After segment routing is successfully enabled in the IS-IS or OSPF instance, the router performs the following operations. See IS-IS control protocol changes, OSPFv2 control protocol changes, and OSPFv3 control protocol changes for information about all TLVs and sub-TLVs for both IS-IS and OSPF protocols.
Advertise the Segment Routing Capability sub-TLV to routers in all areas or levels of this IGP instance. However, only neighbors with which it established an adjacency interpret the SID/label range information and use it for calculating the label to swap to or push for a specific resolved prefix SID.
Advertise the assigned index for each configured node SID in the new prefix SID sub-TLV with the N-flag (node-SID flag) set. The segment routing module programs the ILM with a pop operation for each local node SID in the data path.
Assign and advertise an adjacency SID label for each formed adjacency over a network IP interface in the new Adjacency SID sub-TLV. The following points should be considered:
Adjacency SID is advertised for both numbered and unnumbered network IP interfaces.
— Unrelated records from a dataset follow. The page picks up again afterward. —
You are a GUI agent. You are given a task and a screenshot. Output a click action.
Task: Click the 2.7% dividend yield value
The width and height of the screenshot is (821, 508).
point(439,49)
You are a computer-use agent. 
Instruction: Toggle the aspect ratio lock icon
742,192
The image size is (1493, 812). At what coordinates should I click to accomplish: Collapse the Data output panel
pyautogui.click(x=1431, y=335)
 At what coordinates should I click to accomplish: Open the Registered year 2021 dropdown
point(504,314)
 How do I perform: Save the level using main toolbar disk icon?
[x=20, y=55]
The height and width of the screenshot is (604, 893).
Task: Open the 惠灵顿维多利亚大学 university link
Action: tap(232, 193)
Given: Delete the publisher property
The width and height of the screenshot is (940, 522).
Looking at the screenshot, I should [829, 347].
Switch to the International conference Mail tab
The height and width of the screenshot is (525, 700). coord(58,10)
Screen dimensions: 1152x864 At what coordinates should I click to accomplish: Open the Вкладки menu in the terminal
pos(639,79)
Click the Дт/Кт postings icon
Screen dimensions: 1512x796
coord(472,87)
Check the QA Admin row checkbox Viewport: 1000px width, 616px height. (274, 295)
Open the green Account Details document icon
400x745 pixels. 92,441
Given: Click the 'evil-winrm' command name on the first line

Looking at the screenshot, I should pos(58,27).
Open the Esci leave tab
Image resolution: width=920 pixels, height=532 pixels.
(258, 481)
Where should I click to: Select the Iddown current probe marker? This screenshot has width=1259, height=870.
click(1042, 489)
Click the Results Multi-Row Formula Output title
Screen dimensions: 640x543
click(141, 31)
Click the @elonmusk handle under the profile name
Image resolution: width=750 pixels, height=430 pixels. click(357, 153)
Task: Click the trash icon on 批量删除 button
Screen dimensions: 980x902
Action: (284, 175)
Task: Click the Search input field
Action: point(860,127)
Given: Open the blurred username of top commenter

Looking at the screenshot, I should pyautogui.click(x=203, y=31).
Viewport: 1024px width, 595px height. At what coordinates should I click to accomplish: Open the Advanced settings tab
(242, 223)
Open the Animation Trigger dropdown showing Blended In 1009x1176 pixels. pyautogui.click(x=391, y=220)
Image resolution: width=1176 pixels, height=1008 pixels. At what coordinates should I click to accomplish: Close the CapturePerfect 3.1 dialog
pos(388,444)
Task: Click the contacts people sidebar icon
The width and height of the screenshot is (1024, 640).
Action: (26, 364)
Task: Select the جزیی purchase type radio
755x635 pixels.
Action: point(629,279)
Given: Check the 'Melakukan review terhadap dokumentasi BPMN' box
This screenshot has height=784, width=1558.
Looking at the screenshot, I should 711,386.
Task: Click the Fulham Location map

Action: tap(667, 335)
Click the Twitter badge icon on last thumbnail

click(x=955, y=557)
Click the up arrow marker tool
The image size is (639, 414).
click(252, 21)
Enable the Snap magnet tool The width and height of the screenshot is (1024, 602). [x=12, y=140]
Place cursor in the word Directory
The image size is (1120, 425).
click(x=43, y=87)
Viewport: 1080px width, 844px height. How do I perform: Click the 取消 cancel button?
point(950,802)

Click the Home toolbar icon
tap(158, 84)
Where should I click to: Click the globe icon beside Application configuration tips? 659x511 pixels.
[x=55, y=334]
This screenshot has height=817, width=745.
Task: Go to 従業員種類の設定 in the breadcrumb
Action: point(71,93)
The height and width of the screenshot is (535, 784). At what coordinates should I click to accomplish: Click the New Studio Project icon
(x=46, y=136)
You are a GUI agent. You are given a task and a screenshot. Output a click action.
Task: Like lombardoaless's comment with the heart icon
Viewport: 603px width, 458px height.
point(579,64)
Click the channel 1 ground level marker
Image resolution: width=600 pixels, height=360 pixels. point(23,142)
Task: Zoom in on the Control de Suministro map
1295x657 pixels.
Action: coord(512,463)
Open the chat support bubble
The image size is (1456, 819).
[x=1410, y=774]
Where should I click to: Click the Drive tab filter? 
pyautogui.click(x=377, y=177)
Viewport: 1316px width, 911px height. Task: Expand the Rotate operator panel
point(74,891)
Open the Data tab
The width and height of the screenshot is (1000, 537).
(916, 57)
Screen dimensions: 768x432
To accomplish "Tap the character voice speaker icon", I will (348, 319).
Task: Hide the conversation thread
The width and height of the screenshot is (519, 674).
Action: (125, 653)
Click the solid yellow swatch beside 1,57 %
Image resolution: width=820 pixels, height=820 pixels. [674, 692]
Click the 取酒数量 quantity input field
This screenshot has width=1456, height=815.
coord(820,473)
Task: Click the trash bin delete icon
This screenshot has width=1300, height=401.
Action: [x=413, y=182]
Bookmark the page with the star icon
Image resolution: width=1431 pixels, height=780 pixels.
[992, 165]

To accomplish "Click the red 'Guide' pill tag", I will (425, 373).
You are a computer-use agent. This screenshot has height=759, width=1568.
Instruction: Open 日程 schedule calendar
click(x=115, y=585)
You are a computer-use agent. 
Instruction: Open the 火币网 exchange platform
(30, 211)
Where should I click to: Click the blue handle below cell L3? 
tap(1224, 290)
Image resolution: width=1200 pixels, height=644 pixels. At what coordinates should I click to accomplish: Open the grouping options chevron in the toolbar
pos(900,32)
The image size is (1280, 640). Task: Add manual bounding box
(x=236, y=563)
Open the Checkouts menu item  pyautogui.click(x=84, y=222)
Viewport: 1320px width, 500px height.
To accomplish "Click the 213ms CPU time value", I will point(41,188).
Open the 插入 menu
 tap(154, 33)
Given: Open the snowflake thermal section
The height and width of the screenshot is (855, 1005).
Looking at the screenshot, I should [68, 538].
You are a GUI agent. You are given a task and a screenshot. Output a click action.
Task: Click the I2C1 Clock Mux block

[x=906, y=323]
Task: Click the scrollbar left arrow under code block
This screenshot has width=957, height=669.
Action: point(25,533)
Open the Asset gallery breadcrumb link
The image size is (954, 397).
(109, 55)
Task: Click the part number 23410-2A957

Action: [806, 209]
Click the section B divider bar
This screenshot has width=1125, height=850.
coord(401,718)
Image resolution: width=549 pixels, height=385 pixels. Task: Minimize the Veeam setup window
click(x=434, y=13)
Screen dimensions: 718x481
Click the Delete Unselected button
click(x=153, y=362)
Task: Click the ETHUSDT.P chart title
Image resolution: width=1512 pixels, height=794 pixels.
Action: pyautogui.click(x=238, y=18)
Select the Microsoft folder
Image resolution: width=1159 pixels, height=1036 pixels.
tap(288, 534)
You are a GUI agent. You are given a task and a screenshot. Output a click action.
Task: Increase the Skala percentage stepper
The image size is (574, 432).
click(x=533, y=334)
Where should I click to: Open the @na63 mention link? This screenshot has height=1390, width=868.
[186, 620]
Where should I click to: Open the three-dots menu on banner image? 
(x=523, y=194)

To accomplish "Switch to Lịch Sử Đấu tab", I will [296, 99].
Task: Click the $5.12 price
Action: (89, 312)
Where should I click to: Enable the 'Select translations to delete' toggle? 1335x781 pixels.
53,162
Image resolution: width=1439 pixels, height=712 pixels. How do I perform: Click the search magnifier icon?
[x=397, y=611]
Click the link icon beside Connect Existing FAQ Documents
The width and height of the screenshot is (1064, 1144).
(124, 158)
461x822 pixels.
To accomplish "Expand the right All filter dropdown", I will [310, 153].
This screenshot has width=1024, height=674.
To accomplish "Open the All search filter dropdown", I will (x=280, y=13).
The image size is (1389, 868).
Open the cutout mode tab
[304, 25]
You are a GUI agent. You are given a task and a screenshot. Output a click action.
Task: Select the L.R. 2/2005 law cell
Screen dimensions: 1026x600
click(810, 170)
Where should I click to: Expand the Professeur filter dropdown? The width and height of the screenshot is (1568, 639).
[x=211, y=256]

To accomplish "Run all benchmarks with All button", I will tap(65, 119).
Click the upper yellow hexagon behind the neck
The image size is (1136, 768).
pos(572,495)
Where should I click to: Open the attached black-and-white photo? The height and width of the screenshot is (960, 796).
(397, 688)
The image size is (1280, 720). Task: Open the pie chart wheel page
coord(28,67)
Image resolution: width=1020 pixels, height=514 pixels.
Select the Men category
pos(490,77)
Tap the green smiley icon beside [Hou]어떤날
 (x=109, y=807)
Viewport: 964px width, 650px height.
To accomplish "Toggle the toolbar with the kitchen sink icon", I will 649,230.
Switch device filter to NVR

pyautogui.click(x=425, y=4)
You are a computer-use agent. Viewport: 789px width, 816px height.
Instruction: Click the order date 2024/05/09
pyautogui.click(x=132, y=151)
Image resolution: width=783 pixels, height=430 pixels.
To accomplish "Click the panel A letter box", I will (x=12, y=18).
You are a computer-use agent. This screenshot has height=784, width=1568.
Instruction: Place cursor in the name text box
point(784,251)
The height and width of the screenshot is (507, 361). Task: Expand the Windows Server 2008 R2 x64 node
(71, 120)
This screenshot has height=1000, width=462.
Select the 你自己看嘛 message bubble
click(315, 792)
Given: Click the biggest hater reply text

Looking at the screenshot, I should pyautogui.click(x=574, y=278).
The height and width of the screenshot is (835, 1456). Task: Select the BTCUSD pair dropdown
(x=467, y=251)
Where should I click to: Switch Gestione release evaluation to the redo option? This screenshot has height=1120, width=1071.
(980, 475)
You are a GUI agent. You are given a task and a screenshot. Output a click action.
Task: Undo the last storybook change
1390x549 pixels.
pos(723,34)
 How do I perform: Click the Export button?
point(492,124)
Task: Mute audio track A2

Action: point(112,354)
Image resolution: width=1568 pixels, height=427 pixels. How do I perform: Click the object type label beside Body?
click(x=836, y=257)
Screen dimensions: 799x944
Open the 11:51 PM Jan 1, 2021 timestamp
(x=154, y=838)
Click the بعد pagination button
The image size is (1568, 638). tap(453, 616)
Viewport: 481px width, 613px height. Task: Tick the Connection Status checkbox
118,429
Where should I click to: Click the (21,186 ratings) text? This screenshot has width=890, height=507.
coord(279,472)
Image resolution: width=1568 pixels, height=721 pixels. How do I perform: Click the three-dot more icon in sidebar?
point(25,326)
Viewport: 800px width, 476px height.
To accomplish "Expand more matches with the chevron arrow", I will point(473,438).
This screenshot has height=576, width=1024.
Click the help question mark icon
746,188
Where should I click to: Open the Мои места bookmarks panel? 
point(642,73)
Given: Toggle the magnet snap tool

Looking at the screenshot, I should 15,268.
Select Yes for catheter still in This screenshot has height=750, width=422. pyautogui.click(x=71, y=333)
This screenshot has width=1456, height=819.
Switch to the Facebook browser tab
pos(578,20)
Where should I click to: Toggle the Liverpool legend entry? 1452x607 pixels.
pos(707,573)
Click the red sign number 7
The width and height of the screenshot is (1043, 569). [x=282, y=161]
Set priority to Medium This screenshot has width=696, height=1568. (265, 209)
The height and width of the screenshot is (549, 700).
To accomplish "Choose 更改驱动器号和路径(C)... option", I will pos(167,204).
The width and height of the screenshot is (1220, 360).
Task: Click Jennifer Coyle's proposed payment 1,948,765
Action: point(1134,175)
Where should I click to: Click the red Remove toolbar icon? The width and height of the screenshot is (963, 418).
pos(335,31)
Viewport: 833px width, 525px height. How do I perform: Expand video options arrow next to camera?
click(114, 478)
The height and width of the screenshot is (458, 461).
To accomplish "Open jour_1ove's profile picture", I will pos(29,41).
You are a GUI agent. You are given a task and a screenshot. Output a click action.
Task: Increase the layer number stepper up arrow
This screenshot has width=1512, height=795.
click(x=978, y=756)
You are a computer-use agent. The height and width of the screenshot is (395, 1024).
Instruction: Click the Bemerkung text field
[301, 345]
Adjacency SID is not advertised for an IES interface because access interfaces do not support MPLS.
Adjacency SID must be unique per instance and per adjacency. ISIS MT=0 can establish an adjacency for both IPv4 and IPv6 address families over the same link. In this case, a different adjacency SID is assigned to each next hop. However, the existing IS-IS implementation assigns a single Protect-Group ID (PG-ID) to the adjacency and therefore when the state machine of a BFD session tracking the IPv4 or IPv6 next hop times out, an action is triggered for the prefixes of both address families over that adjacency.
The segment routing module programs the ILM with a swap to an implicit null label operation for each advertised adjacency SID.
Resolve received prefixes and, if a prefix SID sub-TLV exists, the Segment Routing module programs the ILM with a swap operation and an LTN with a push operation, both pointing to the primary/LFA NHLFE. An SR tunnel is also added to the TTM. If a node SID resolves over an IES interface, the data path is not programmed and a trap message is generated. Thus, only next-hops of an ECMP set corresponding to network IP interfaces are programmed in the data path; next-hops corresponding to IES interfaces are not programmed. However, if the user configures the interface as network on one side and IES on the other side, MPLS packets for the SR tunnel received on the access side are dropped.
LSA filtering causes SIDs not to be sent in one direction which means some node SIDs is resolved in parts of the network upstream of the advertisement suppression.
When the user enables segment routing in an IGP instance, the main SPF and LFA SPF are computed normally and the primary next hop and LFA backup next hop for a received prefix are added to RTM without the label information advertised in the prefix SID sub-TLV. In all cases, the segment routing (SR) tunnel is not added into RTM.